Global trade and economic development in 2025 faced high uncertainty amid adjustments in U.S. trade policies, rising protectionism, ongoing supply chain restructuring, and geopolitical risks, which in turn affected demand in the shipping market. Yang Ming’s Trans-Pacific services were impacted by tariff-related factors that dampened shipment momentum. However, European and Intra-Asia markets remained relatively stable. On the supply side, carriers continued rerouting vessels via the Cape of Good Hope amid the volatile Middle East and the Red Sea tensions. Congestion at major ports in Europe and Asia extended vessel waiting and turnaround times. Additionally, carriers adjusted sailing speeds to comply with environmental regulations; both factors helped to mitigate the pressure caused by the influx of newbuild capacity. Meanwhile, Yang Ming continued to optimize its service network and adjust vessel deployment flexibly while accelerating the renewal of vessels and containers to support operational growth. As a result, the Company recorded a positive performance in 2025, marking its sixth consecutive year of profitability.

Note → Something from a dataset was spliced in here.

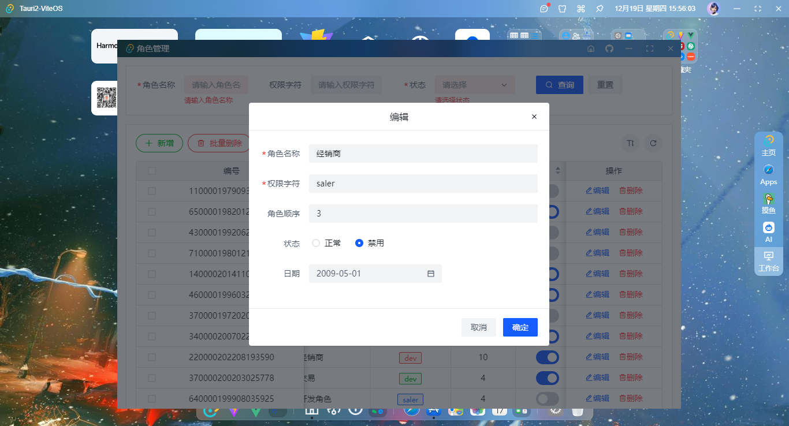The height and width of the screenshot is (426, 789).
Task: Select the 正常 status radio button
Action: [x=316, y=243]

Looking ahead, trade protectionism and geopolitical crises remain persistent. The escalating conflicts in the Middle East and the Red Sea have had an impact on the region and the stability of the maritime supply chain. For safety considerations, the rerouting measures have resulted in reduced capacity on the routes of Middle East. Complex transshipment arrangements have also increased operational challenges, placing additional pressure on port operations and increasing the risk of terminal congestion while pushing up insurance premiums and bunker costs.

On the supply side, the global container capacity is set to expand further, with approximately 1.59 million TEU scheduled for delivery in 2026. According to the February report by Alphaliner, global shipping supply growth for 2026 has been slightly revised upward to 3.8%, while demand growth is expected to remain at 2.5%, the supply-demand gap is projected to narrow. Furthermore, with decarbonization standards becoming increasingly stringent, necessary measures such as slow steaming and the gradual retirement of older tonnage are expected. These factors may accelerate the scrapping of aging vessels and contribute to a contraction in available supply, helping to offset a proportion of new capacity.

Amid ongoing adjustments in global industrial structures and the reshaping of supply chains, Yang Ming will focus on enhancing operational flexibility and market responsiveness. The Company will closely monitor global trade flows and demand trends, optimize its service network and capacity deployment accordingly, strengthening service stability and competitiveness. Yang Ming will continue to optimize its fleet structure through the deployment of energy-efficient and smart vessels, while maintaining environmental compliance and energy-risk diversification. The Company remains committed to operational resilience through the gradual replacement of aging vessels, aiming to enhance overall fleet efficiency while further strengthening customer service and slot utilization.